However, one “Egyptian” would outlive them all: Pauline Fourès, Napoleon’s Cleopatra, would not die until the age of ninety in 1869 (precisely a hundred years after Napoleon’s birth). After her adventure in Egypt, Pauline would blossom into a remarkable woman. On her arrival back in France in 1801 with the rest of the Army of the Orient, she was officially informed that Napoleon did not wish to see her again; instead she was quietly granted a pension and a country house outside Paris. Still an attractive young woman, she soon married Henri de Ranchoup, who had served as a major in the Ottoman army.
*
Through Pauline’s influence, Ranchoup managed to obtain a number of minor diplomatic posts. Meanwhile his wife published a romantic historical novel, and then ran off to South America with another French officer, whom she soon dropped. In Brazil Pauline set up a successful business exporting rare woods to France, to which she returned some years later a changed woman, dressing in men’s clothing, smoking a pipe, and living at home amongst her free-ranging menagerie of pet parrots and monkeys.

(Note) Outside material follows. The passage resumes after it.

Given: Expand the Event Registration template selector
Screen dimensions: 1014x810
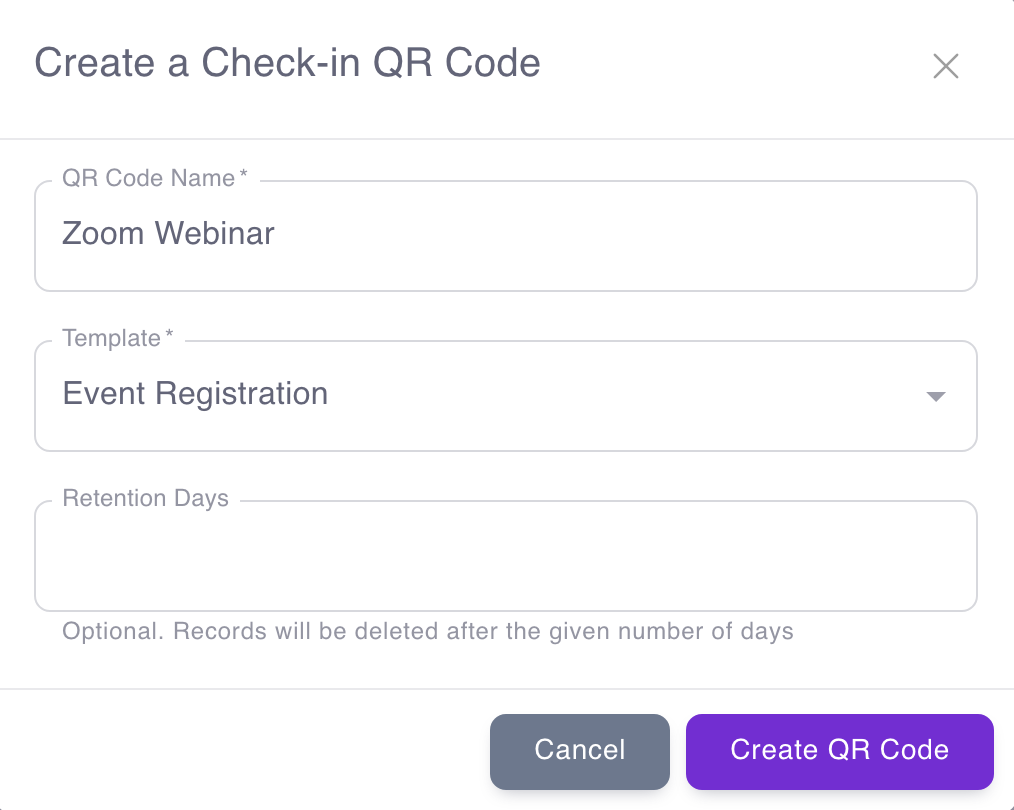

Pauline Fourès maintained that she never met Napoleon after her return from Egypt, but Napoleon claimed otherwise. During his exile in St. Helena he reminisced one day about encountering her at a masked ball in Paris. Although she was wearing a mask he recognized her, and suggested to her that she had once been “Cleopatra.” According to Napoleon, she feigned not to remember such a thing, though she did recall having once had some affection for a “Caesar.”